Parliamentary leader in the Senate
- In office 24 November 2015 – 4 July 2023
- Preceded by: Helmi Huijbregts-Schiedon
- Succeeded by: Edith Schippers
- Parliamentary group: People's Party for Freedom and Democracy

Member of the Senate
- In office 9 June 2015 – 4 July 2023
- Parliamentary group: People's Party for Freedom and Democracy

Mayor of Almere
- In office 16 August 2003 – 9 September 2015
- Preceded by: Hans Ouwerkerk (Ad interim)
- Succeeded by: Franc Weerwind

Mayor of Delfzijl
- In office 11 February 2003 – 16 August 2003 Acting
- Preceded by: Ed Haaksman
- Succeeded by: Henk van Hoof (Ad interim)

Deputy Prime Minister
- In office 3 August 1998 – 22 July 2002 Serving with Els Borst
- Prime Minister: Wim Kok
- Preceded by: Hans Dijkstal Hans van Mierlo
- Succeeded by: Eduard Bomhoff Johan Remkes

Minister of Economic Affairs
- In office 3 August 1998 – 22 July 2002
- Prime Minister: Wim Kok
- Preceded by: Hans Wijers
- Succeeded by: Herman Heinsbroek

Minister of Transport and Water Management
- In office 22 August 1994 – 3 August 1998
- Prime Minister: Wim Kok
- Preceded by: Koos Andriessen (Ad interim)
- Succeeded by: Tineke Netelenbos

Member of the House of Representatives
- In office 23 May 2002 – 30 January 2003
- In office 19 May 1998 – 3 August 1998
- In office 30 July 1986 – 22 August 1994
- In office 16 September 1982 – 3 June 1986
- Parliamentary group: People's Party for Freedom and Democracy

Personal details
- Born: Annemarie Lebbink 1 June 1950 (age 76) Hengelo, Netherlands
- Party: People's Party for Freedom and Democracy (from 1973)
- Spouse: Gerlof Jorritsma ​(m. 1971)​
- Children: 2 daughters
- Alma mater: Baudartius College (Bachelor of Liberal Arts)
- Occupation: Politician · Civil servant · Businesswoman · Corporate director · Nonprofit director

= Annemarie Jorritsma =

Dutch politician

Annemarie Jorritsma-Lebbink (born 1 June 1950) is a Dutch politician of the People's Party for Freedom and Democracy (VVD) and businesswoman.
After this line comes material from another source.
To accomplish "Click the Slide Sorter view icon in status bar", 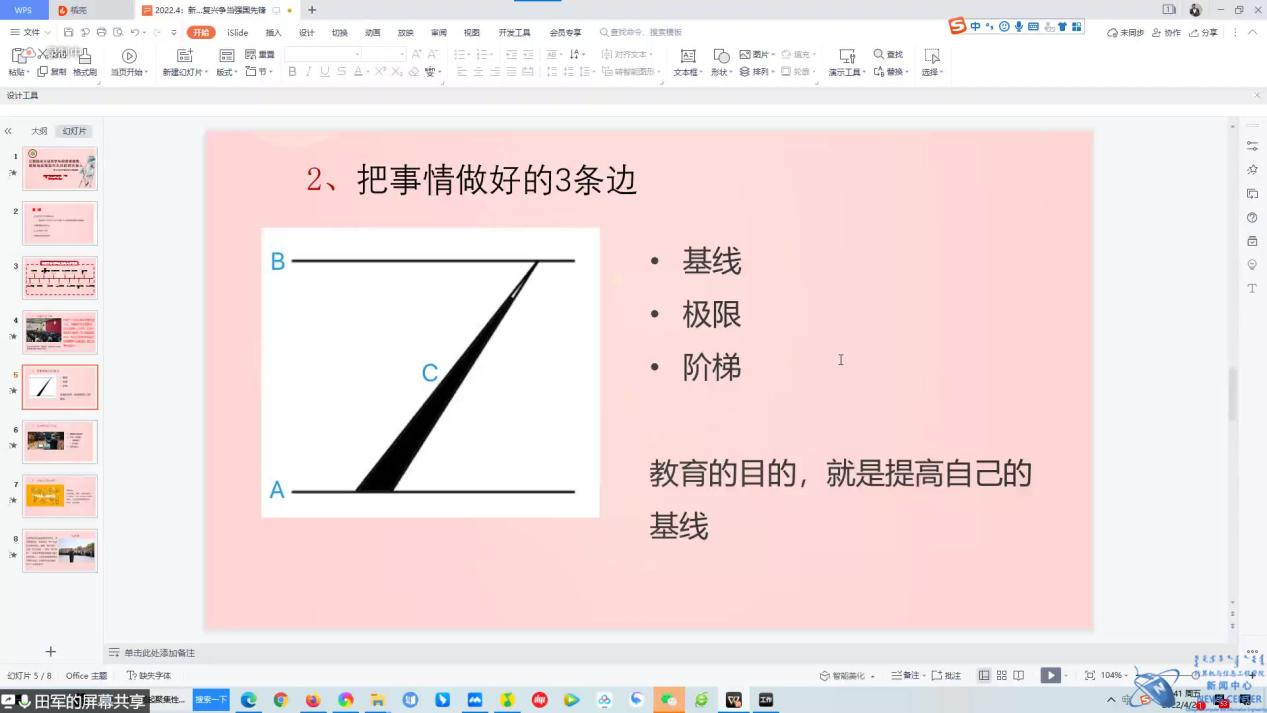I will (1002, 676).
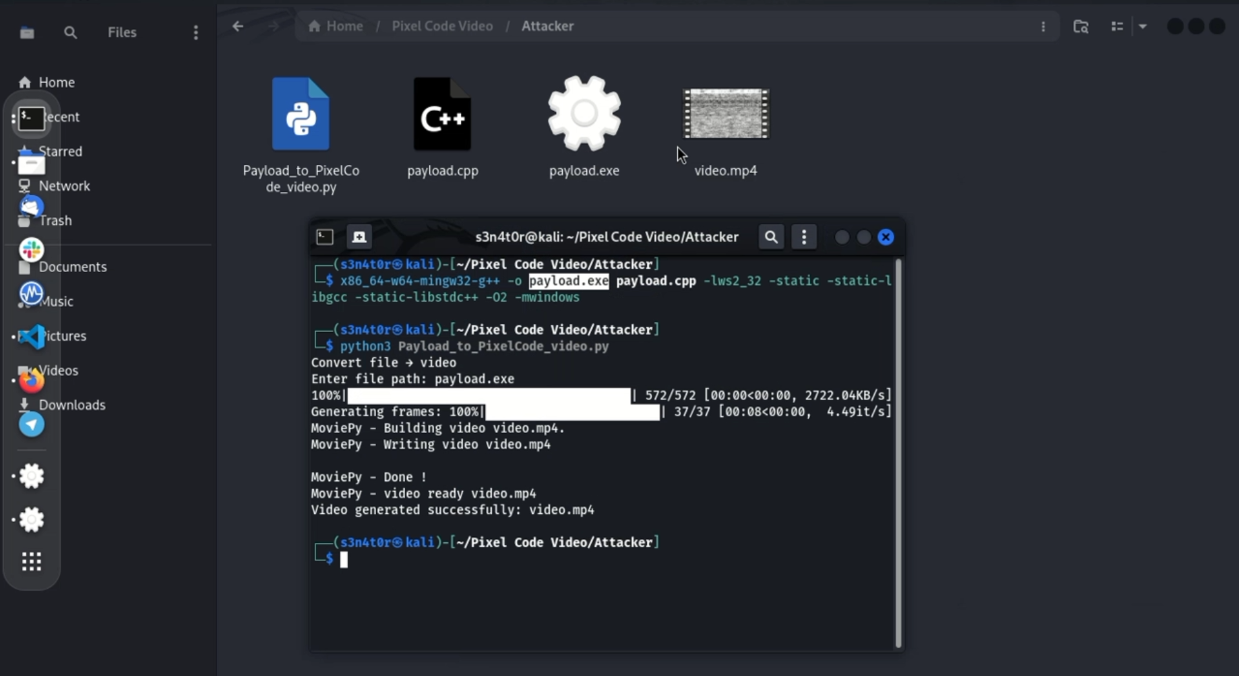Open the Files window options kebab menu
The width and height of the screenshot is (1239, 676).
coord(1043,26)
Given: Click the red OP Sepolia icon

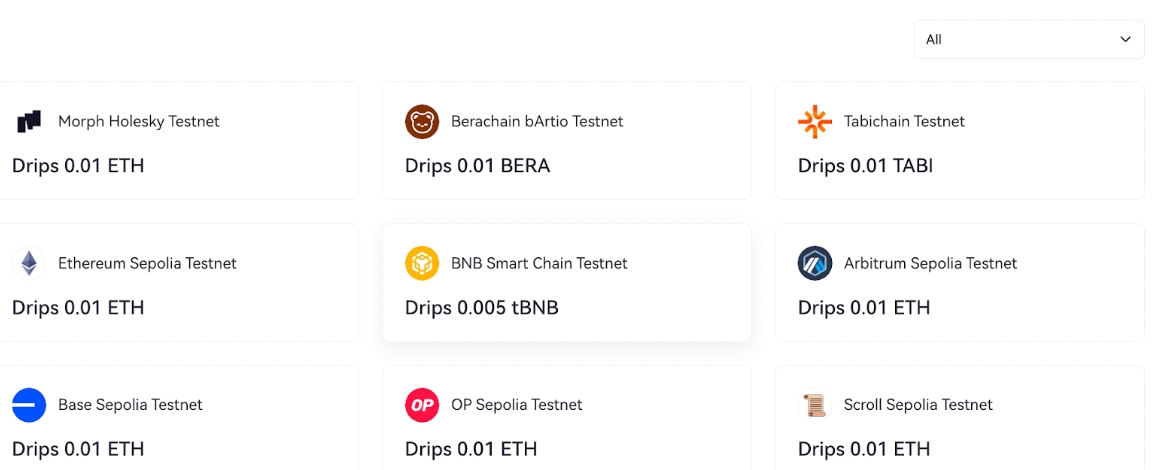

She is the Parliamentary leader in the Senate since 24 November 2015 and a Member of the Senate since 9 June 2015.

==Life and career==

After graduating from the secondary school Baudartius College in Zutphen in 1967, Jorritsma attended the School for Tourist Training (School voor Toeristische Vorming) in Breda. She also followed a French teacher training course (which she did not complete) and various politically oriented courses.

Jorritsma served on the Municipal Council of Bolsward from 5 September 1978 until 1988. She was elected as a Member of the House of Representatives after the election of 1982, serving from 16 September 1982 until 3 June 1986. Jorritsma returned as a Member of the House of Representatives after Wim van Eekelen was appointed Minister of Defence in the Cabinet Lubbers II after the election of 1986, taking office on 30 July 1986 serving as a frontbencher and spokesperson for Spatial Planning. After the election of 1994 Jorritsma was appointed as Minister of Transport and Water Management in the Cabinet Kok I, taking office on 22 August 1994. After the election of 1998 Jorritsma returned as a Member of the House of Representatives, taking office on 19 May 1998. Following the cabinet formation of 1998 Jorritsma was appointment as Deputy Prime Minister and Minister of Economic Affairs in the Cabinet Kok II, taking office on 3 August 1998. The Cabinet Kok II resigned on 16 April 2002 following the conclusions of the NIOD report into the Srebrenica massacre during the Bosnian War and continued to serve in a demissionary capacity. After the election of 2002 Jorritsma again returned as a Member of the House of Representatives, taking office on 23 May 2002. Following the cabinet formation of 2002 Jorritsma was not giving a cabinet post in the new cabinet, the Cabinet Kok II was replaced by the Cabinet Balkenende I on 22 July 2002 and he continued to serve in the House of Representatives as a frontbencher and spokesperson for Social Affairs and Employment. In October 2002 Jorritsma announced that she wouldn't stand for the election of 2003 and continued to serve until the end of the parliamentary term on 30 January 2003.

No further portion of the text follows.